The government launched the Mau Forest Complex Integrated Conservation and Livelihood Improvement Programme targeting 33,138 hectares for restoration. A separate 10 million trees initiative aims to rehabilitate the Maasai Mau water tower, with over 3 million indigenous tree seedlings planted in the initial phase. The Kenya Defence Forces have also been mobilized for reforestation efforts in the Mau. Despite these initiatives, encroachment continues, and politically connected individuals continue to hold titles to land within the forest reserve.

Urban Forests: The Karura Success Story

Karura Forest in Nairobi stands as a remarkable conservation success story. The 1,041-hectare forest, once threatened by land grabbing and illegal development, was saved through a fierce campaign led by Nobel laureate Wangari Maathai and the Green Belt Movement in the 1990s. Today, Karura is managed by the Friends of Karura Forest (FKF) in partnership with KFS, attracting over 200,000 visitors annually for recreation, running, cycling, and nature walks.

The forest hosts a one-million indigenous tree model nursery, launched in partnership with NCBA Bank, supporting the national tree cover campaign. Karura demonstrates that urban forests can combine conservation with public recreation and environmental education, generating revenue that sustains forest management while providing green space for Nairobi's growing population.

The 15 Billion Trees Campaign

President Ruto launched an ambitious national campaign to plant 15 billion trees by 2032, aiming to raise Kenya's tree cover from 7.4 to over 10 percent.

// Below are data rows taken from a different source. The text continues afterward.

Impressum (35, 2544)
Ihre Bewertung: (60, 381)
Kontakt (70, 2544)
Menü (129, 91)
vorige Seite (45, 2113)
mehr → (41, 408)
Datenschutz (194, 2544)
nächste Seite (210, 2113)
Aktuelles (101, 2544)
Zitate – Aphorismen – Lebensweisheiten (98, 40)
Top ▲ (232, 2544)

The campaign involves government agencies, schools, private companies, community organizations, and individual citizens. National tree planting days have been designated, with targets for each county based on available land and ecological suitability.

Critics question the feasibility of the target, noting that Kenya would need to plant approximately 1.5 billion trees annually, requiring massive investments in nursery capacity, land preparation, and follow-up maintenance. Survival rates for planted trees in Kenya historically range from 40 to 60 percent, meaning actual planting numbers would need to be even higher. Additionally, environmentalists argue that protecting existing forests is more valuable than planting new ones, as mature indigenous forests provide ecosystem services that young plantations cannot replicate for decades.

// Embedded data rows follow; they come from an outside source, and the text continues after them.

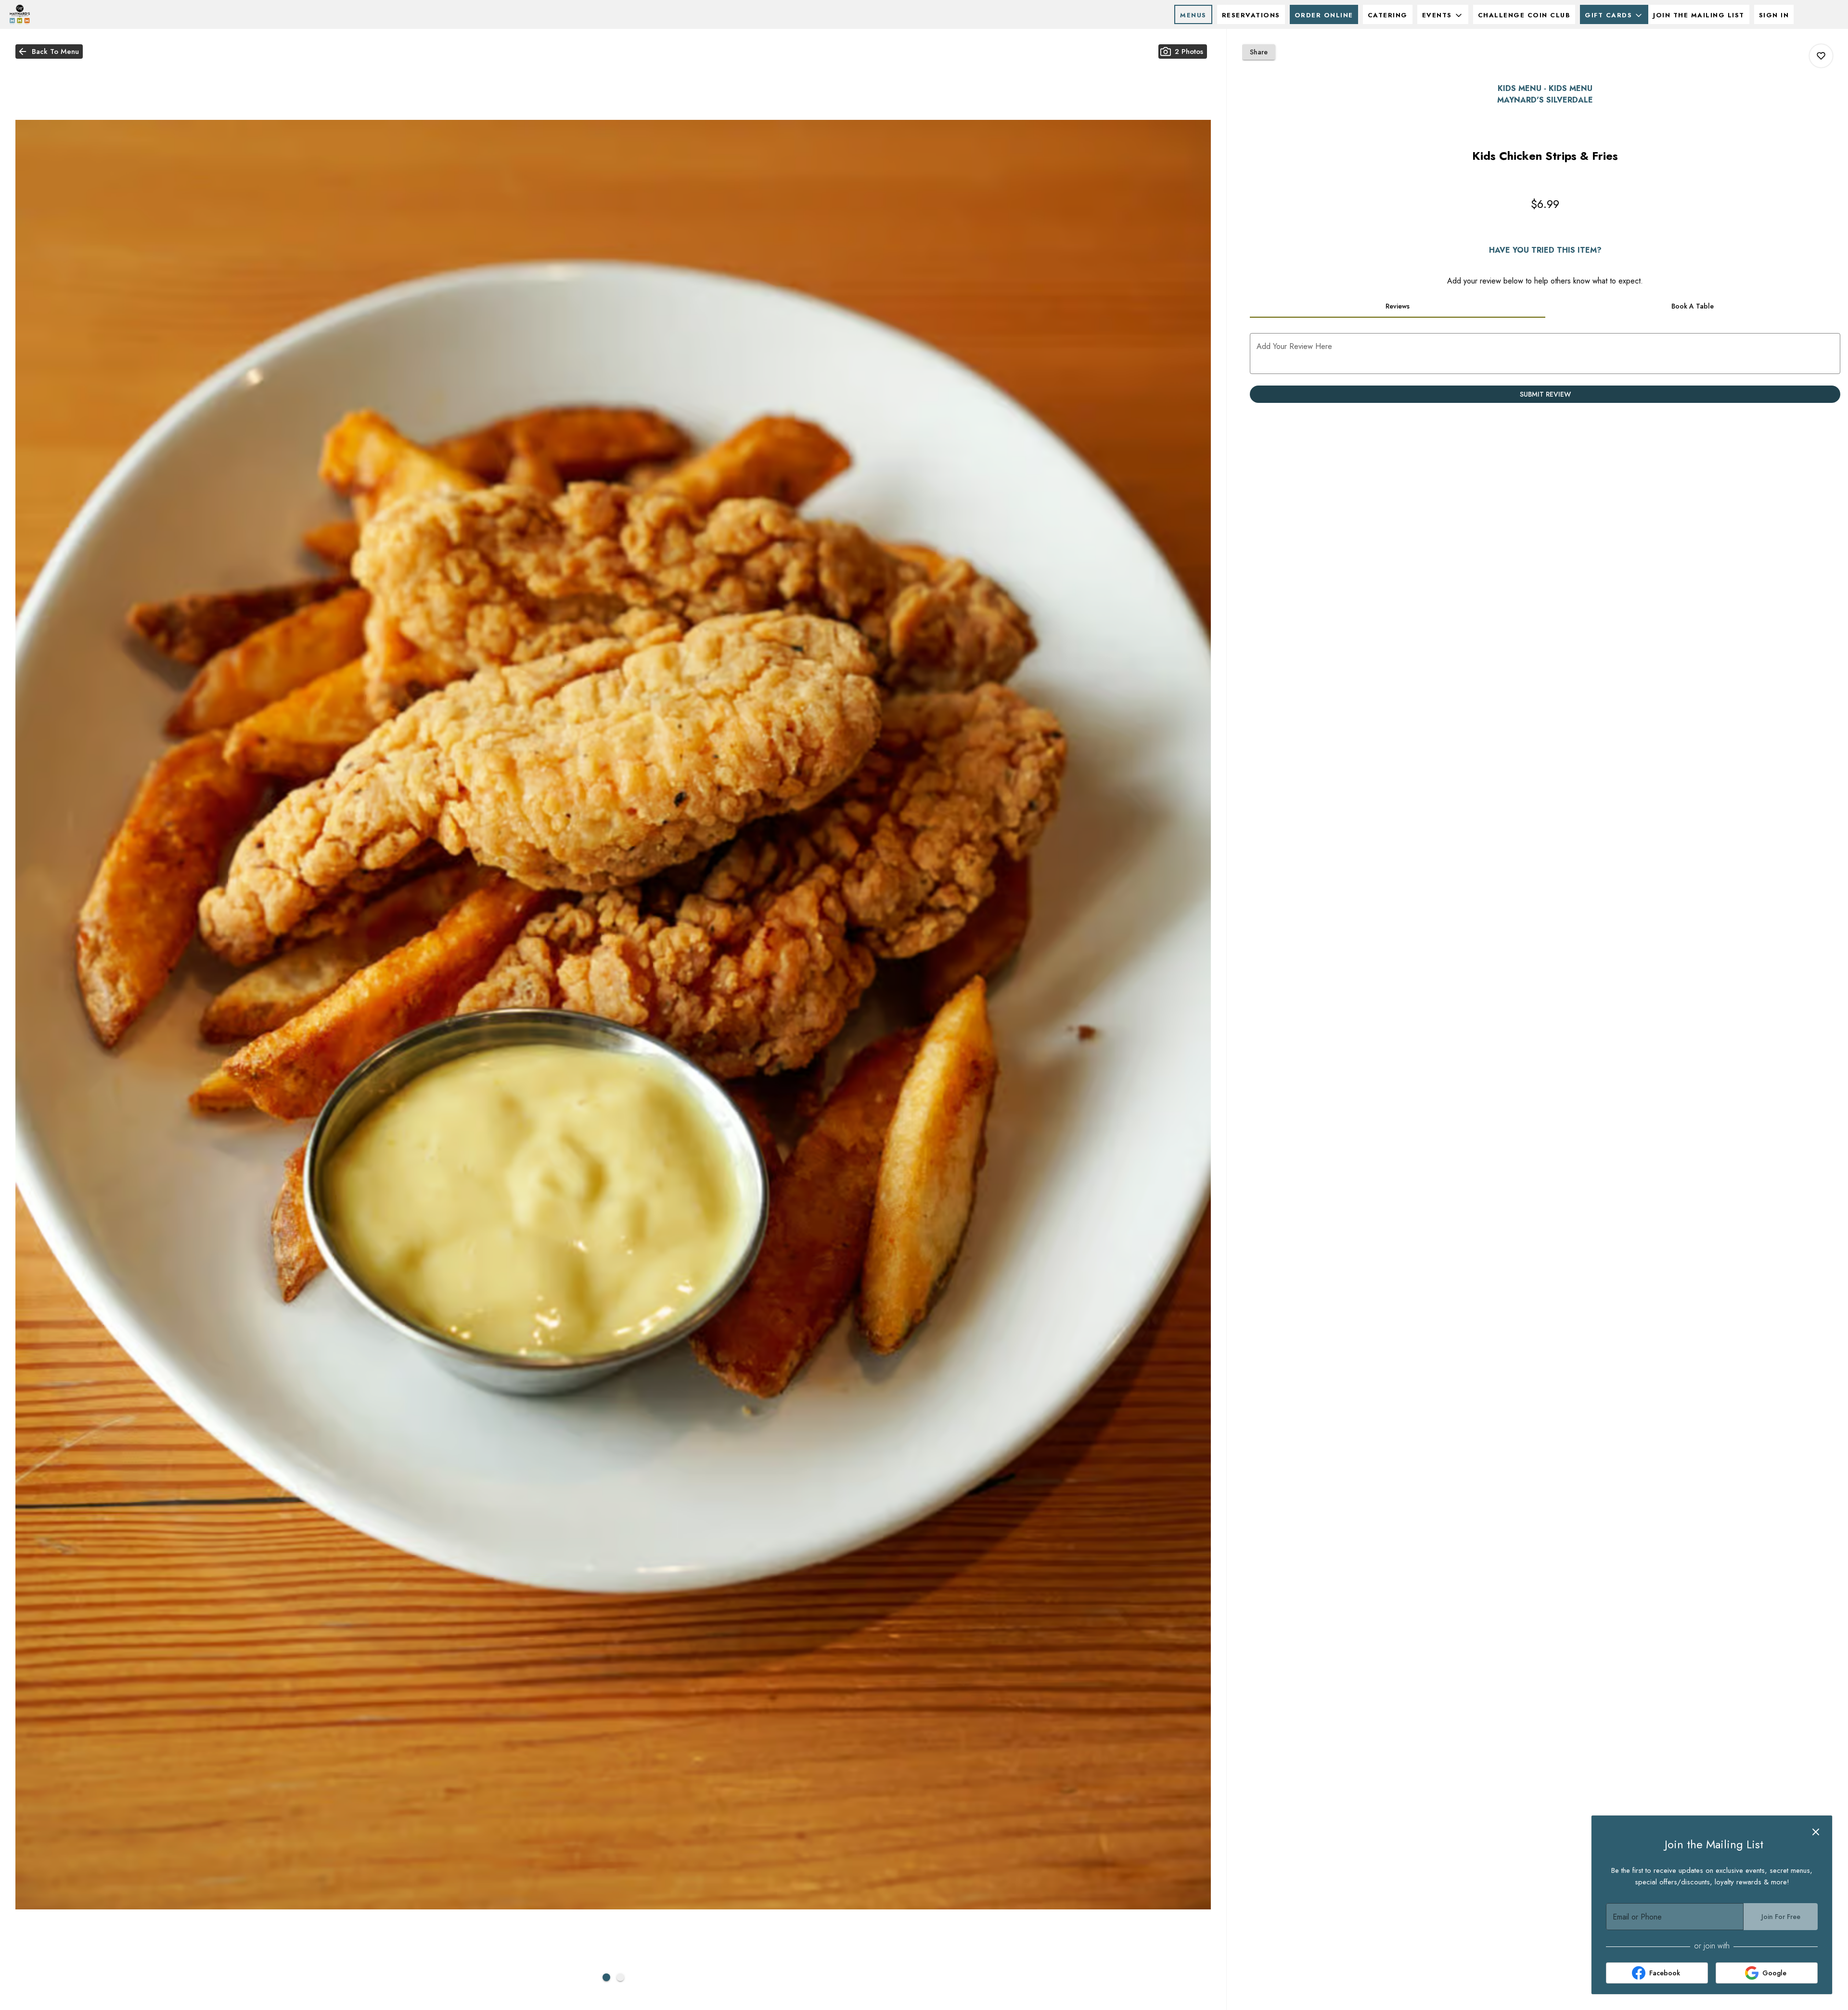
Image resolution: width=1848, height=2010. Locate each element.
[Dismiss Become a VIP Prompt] (1815, 1831)
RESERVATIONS (1251, 15)
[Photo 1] (606, 1977)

Threats and Challenges to Kenya's Forests

Kenya's forests face multiple interconnected threats. Agricultural expansion remains the primary driver of deforestation, as population growth pushes farming into forest margins. Charcoal production consumes an estimated 2.4 million tonnes of wood annually, with the charcoal trade valued at over KSh 135 billion, creating powerful economic incentives for tree cutting. Infrastructure development, including the proposed degazettement of forest land for roads, railways, and housing, has drawn fierce opposition from environmental groups concerned about precedent-setting forest excisions.

Climate change compounds these pressures, altering rainfall patterns, increasing fire risk, and shifting the ecological zones suitable for different tree species. Kenya's forests sequester an estimated 30 million tonnes of carbon annually, making their preservation essential to both national and global climate objectives under the Paris Agreement.

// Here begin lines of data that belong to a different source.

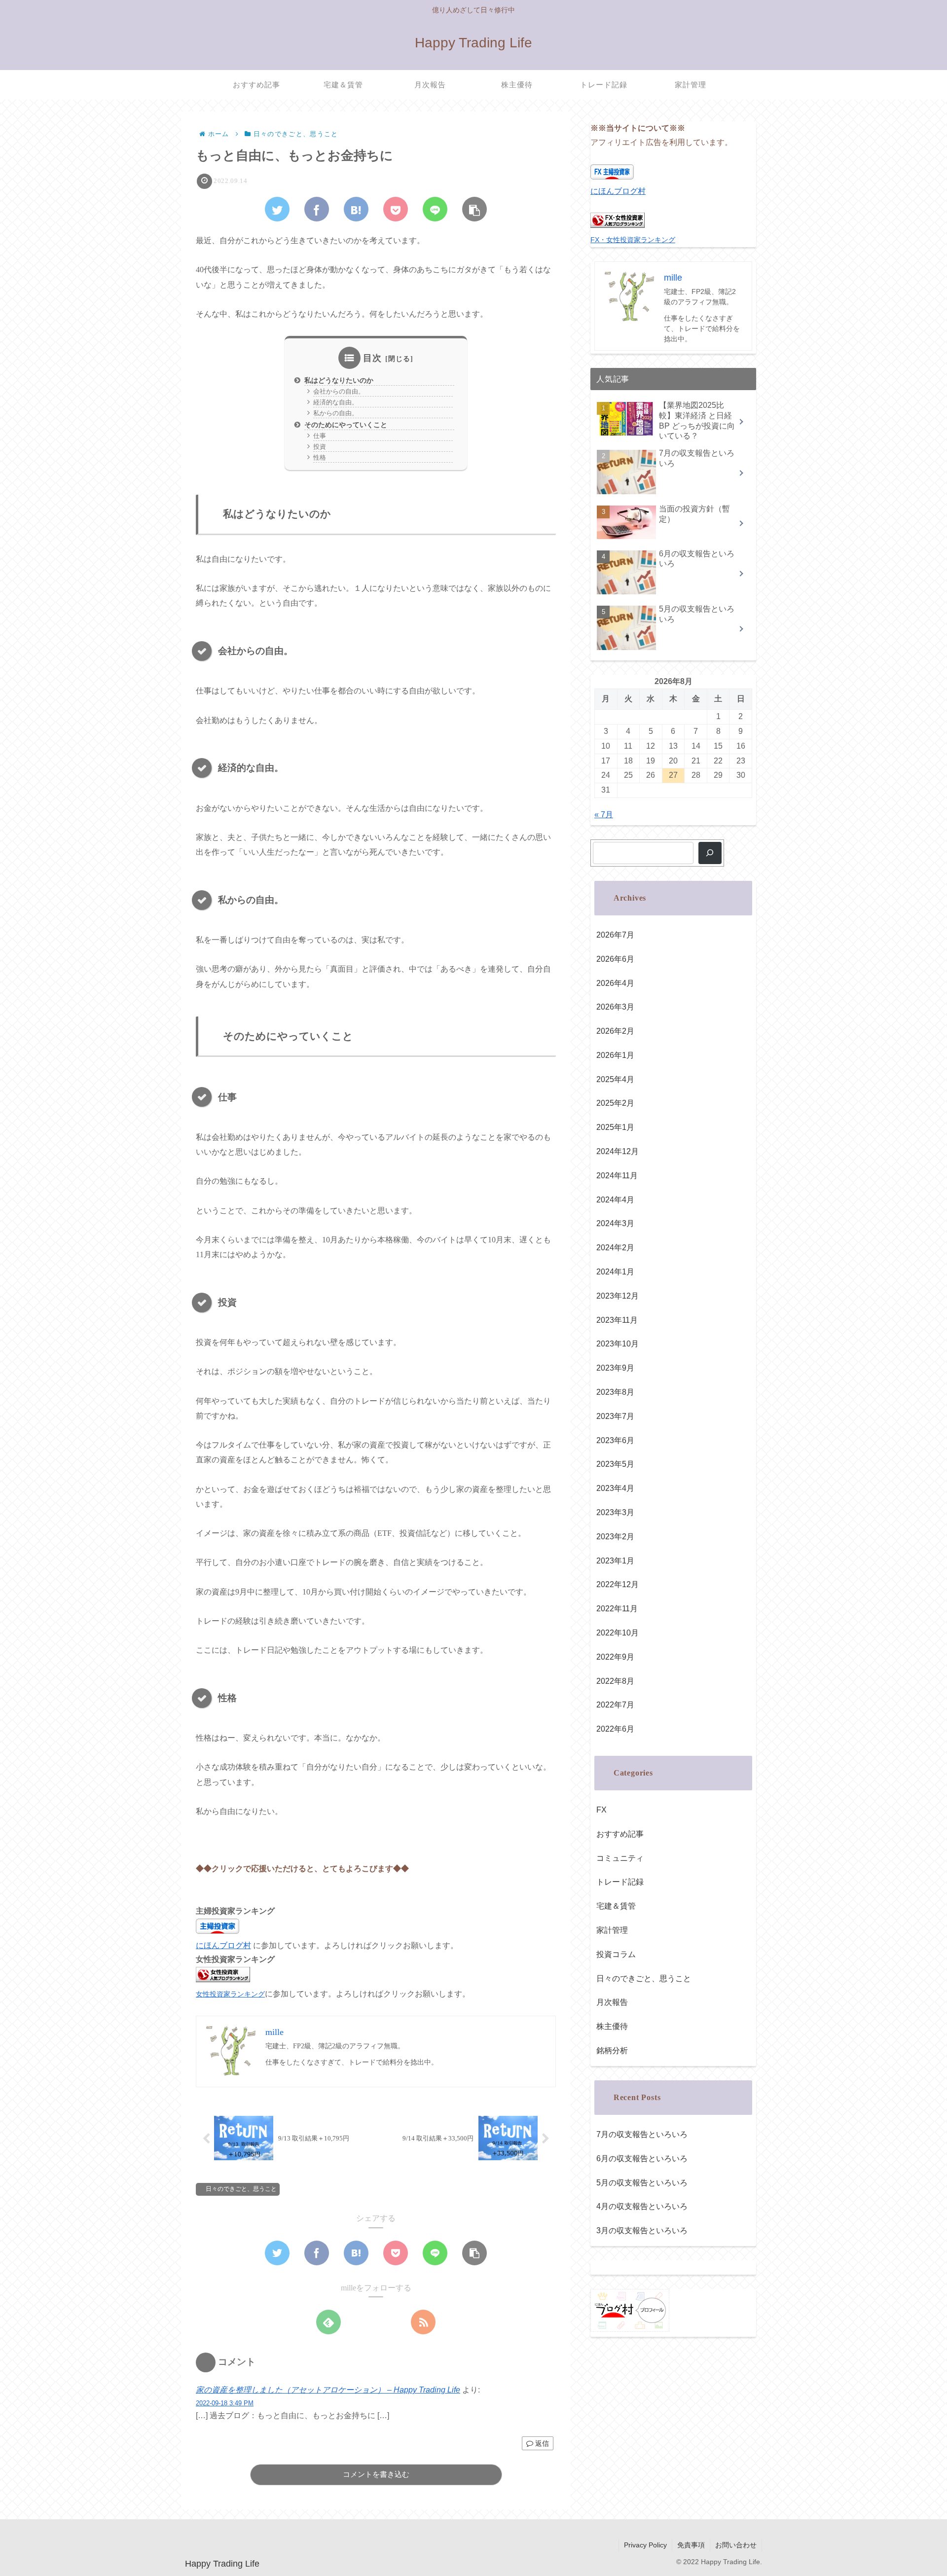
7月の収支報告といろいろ (642, 2134)
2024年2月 (615, 1247)
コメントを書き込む (376, 2474)
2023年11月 (617, 1320)
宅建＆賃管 (616, 1906)
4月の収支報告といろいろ (642, 2206)
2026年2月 (615, 1031)
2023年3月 (615, 1512)
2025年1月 (615, 1127)
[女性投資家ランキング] (223, 1979)
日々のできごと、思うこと (241, 2188)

The Future of Kenya's Forests

Kenya's forestry future depends on resolving the tension between exploitation and conservation. Strengthening CFA governance, enforcing the logging moratorium on indigenous forests, investing in sustainable plantation forestry, and creating alternative livelihoods for forest-dependent communities are all essential. The constitutional target of 10 percent tree cover provides a clear benchmark, but achieving it requires sustained political commitment, adequate funding, and genuine community participation in forest management decisions that affect their lives and landscapes.